- [PROBLEM DESCRIPTION]: Check each line of the records for "agent"; collect those that have it.

*** Opening EXTRACTED RECORDS ***

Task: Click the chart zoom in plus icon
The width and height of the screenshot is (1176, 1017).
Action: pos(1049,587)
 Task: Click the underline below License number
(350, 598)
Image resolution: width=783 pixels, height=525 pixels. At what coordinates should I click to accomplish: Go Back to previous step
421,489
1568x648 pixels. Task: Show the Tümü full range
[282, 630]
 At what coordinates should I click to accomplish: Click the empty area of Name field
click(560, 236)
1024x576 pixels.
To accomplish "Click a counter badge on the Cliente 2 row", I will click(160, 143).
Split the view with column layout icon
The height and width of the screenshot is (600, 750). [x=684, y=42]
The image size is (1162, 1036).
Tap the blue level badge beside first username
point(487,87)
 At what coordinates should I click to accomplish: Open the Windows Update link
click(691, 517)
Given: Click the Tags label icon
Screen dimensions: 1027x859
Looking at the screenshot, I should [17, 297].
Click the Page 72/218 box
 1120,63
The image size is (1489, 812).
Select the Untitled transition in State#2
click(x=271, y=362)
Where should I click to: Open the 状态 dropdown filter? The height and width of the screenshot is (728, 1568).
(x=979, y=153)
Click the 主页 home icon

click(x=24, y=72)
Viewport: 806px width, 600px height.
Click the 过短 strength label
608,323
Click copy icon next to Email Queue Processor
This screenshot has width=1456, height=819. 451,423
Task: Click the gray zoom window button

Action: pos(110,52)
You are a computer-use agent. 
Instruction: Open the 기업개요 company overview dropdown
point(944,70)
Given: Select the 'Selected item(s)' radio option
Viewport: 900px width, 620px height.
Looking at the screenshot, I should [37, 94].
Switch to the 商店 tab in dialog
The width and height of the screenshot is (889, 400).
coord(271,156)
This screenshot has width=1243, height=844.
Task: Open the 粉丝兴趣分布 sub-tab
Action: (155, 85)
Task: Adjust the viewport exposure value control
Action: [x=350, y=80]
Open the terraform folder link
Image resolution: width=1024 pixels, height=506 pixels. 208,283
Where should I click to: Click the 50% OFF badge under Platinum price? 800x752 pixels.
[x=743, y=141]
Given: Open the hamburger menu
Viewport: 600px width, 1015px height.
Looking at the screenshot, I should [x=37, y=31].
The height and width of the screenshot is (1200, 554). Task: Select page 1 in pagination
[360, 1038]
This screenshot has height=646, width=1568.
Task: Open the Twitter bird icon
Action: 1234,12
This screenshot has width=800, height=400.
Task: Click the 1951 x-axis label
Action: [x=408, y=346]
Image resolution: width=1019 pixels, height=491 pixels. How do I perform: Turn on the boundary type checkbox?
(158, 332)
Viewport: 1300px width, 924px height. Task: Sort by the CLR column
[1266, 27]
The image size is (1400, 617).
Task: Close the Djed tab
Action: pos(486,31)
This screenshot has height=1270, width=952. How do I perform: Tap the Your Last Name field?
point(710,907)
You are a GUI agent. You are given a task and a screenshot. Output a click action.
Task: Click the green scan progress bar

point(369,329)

*** Closing EXTRACTED RECORDS ***

- [RESULT FOR THIS EXERCISE]:
You are a computer-use agent. 
You are a GUI agent. You are given a task and a screenshot. Output a click action.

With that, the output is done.